Un prêtre à la mosquée. Une scène fréquente à Dori, « la capitale du Sahel burkinabé », comme on surnomme cette commune à partir de laquelle se dressent les dunes de sables du nord-est du pays. Ce lundi 20 mars, le père Paul Ramdé est attendu. Sous le vaste hangar de tôle ombrageant la cour de la grande mosquée, une dizaine de musulmans entament la prière. Le père Ramdé se fraye une place sur les nattes et tapis couvrant l’asphalte et tend les paumes vers le ciel, lui aussi.
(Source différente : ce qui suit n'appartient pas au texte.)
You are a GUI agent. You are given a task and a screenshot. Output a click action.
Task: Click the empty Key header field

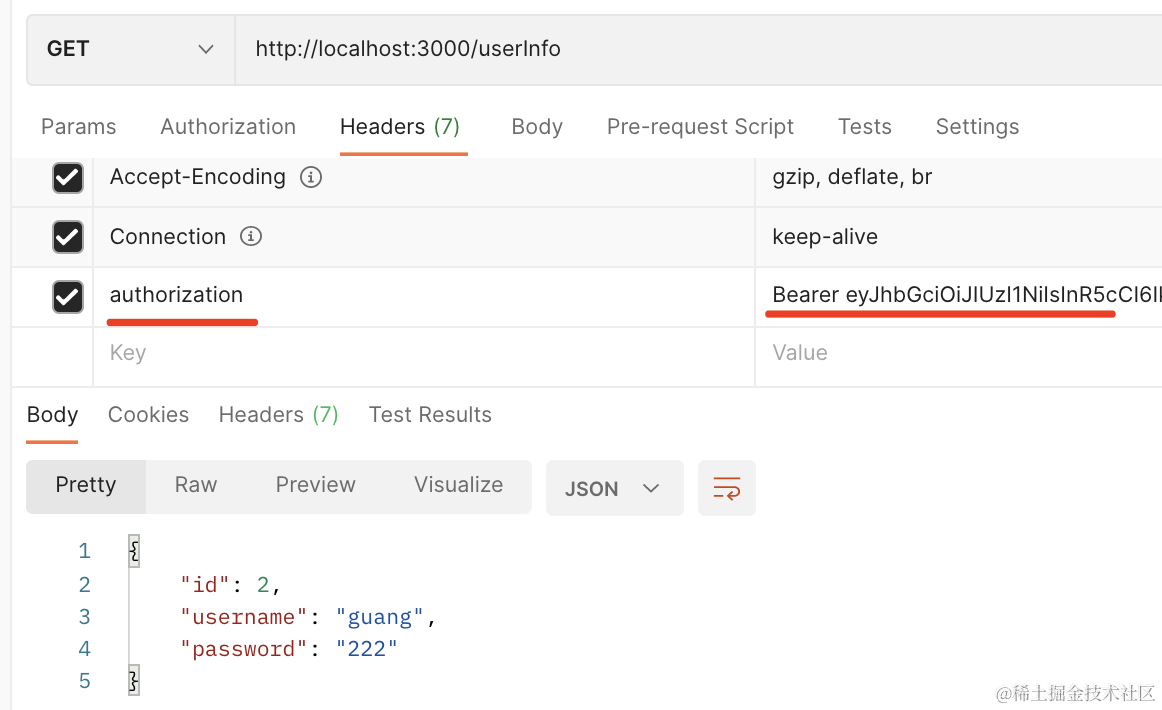[420, 353]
Présentation de notre série : Le Burkina Faso à l’épreuve du terrorisme

Catholiques, musulmans… Ici, pas de distinction, bien au contraire. Les deux communautés religieuses se sont alliées. Depuis 1969, l’Union fraternelle des croyants (UFC) de Dori regroupe 25 catholiques et 25 musulmans, sous la présidence actuelle de Paul Ramdé. « La recherche de Dieu diffère en fonction des religions, mais nous avons tous le même objectif : gagner la paix. Cette différence est une richesse dont nous devons parler afin de mieux vivre ensemble », dit l’imam de la grande mosquée.

Des mots qui pèsent lourd

Sur son tapis de prière rouge et or, Mamoudou Yaya Cissé entame le dialogue. Comme chaque mois depuis bientôt cinquante ans, l’UFC se réunit pour échanger, débattre et trouver des solutions afin de préserver le dialogue interreligieux. Avec la montée de la menace terroriste dans le nord du Burkina Faso, ces assemblées sont devenues une nécessité pour les membres de l’UFC.

« Ces gens qui mettent l’islam en avant pour faire leur guerre sont des menteurs »

Depuis 2015, une vingtaine d’attaques ont été perpétrées le long de la frontière malienne, entraînant la mort de plus de 70 personnes, selon le ministère de la sécurité. Des événements qui ont injustement braqué les projecteurs sur les musulmans. « Depuis ces attaques, on fait de la sensibilisation lors des prêches, afin que tout le monde sache que la religion, ce n’est pas la guerre. Ces gens qui mettent l’islam en avant pour faire leur guerre sont des menteurs », explique calmement Mamoudou Yaya Cissé.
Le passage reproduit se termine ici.